Researchers at the Hebrew University of Jerusalem discovered a way to transform a magnetic resonance imaging (MRI) machine into a device that can record changes in the biological makeup of brain tissue and help doctors determine earlier onset of diseases such as Alzheimer’s in order to begin treatment.
The findings were published on Tuesday in Nature Communications by Dr. Aviv Mezer and his team at HUJI’s Edmond and Lily Safra Center for Brain Sciences.
An aging brain or one that is affected by a developing neurodegenerative disease, such as Alzheimer’s or Parkinson’s, is marked by changes in the lipid and protein content of the brain tissue. Typical MRI scans do not detect these changes.
“MRI scans are already sensitive to these molecular changes, but until now, they were ignored, as all of the information comes in one block,” Mezer told The Times of Israel. “This [new tool] would provide physicians with a fuller picture of what is going on in the brain.”
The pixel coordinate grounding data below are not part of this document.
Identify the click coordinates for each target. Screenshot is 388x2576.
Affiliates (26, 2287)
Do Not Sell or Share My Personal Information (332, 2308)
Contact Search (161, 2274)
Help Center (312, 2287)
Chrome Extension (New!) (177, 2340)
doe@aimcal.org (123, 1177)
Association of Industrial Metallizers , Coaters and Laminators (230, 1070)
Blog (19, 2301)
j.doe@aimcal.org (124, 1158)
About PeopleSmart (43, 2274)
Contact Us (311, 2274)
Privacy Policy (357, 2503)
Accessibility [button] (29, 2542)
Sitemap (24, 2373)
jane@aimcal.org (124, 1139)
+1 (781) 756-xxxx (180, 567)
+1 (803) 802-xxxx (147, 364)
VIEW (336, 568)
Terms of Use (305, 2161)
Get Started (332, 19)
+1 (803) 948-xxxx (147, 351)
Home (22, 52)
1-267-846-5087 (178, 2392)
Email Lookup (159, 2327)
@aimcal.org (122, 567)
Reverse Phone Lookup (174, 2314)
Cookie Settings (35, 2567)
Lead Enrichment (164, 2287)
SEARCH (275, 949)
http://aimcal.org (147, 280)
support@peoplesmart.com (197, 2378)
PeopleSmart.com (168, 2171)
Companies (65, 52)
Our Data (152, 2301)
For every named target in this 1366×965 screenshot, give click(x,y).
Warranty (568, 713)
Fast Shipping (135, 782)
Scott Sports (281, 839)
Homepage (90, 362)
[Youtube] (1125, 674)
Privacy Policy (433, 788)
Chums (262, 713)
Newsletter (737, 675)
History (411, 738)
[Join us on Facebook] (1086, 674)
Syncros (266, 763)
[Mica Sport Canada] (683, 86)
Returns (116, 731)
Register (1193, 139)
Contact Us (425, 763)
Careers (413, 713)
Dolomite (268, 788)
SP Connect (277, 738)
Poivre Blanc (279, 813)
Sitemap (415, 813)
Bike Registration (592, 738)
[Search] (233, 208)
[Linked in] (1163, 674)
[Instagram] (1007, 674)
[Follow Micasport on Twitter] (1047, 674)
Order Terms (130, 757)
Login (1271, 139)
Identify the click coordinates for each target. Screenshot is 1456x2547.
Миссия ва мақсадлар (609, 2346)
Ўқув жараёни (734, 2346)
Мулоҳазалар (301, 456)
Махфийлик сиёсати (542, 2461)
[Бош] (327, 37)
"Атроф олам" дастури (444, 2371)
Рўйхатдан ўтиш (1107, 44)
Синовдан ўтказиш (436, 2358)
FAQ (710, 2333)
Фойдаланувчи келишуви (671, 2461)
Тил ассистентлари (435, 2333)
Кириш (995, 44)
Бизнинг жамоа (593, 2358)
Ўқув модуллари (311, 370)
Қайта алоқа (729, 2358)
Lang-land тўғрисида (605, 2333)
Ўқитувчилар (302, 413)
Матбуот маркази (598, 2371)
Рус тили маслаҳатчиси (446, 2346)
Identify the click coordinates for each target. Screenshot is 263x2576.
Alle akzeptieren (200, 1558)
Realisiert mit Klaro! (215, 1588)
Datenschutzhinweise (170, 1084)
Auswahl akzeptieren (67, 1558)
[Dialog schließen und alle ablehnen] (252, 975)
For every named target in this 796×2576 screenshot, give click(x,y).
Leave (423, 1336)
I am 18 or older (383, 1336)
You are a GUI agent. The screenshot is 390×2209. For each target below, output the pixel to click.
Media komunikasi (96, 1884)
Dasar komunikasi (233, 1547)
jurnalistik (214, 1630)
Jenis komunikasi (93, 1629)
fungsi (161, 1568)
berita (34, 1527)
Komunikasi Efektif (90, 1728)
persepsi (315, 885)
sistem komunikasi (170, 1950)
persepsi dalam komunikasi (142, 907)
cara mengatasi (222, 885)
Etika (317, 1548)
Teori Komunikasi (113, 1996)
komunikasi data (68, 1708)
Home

Mezer added that the new model could pave the way for “doctors to compare brain scans taken over time from the same patient, and to differentiate between healthy and diseased brain tissue without resorting to invasive or dangerous procedures, such as brain-tissue biopsies that are currently done in cases of brain tumor.”
The new MRI technique will also provide more knowledge into how the brain ages, and the researchers believe that it can be also be used in the MRI of other body organs.
The model can already be applied to all MRI scanners.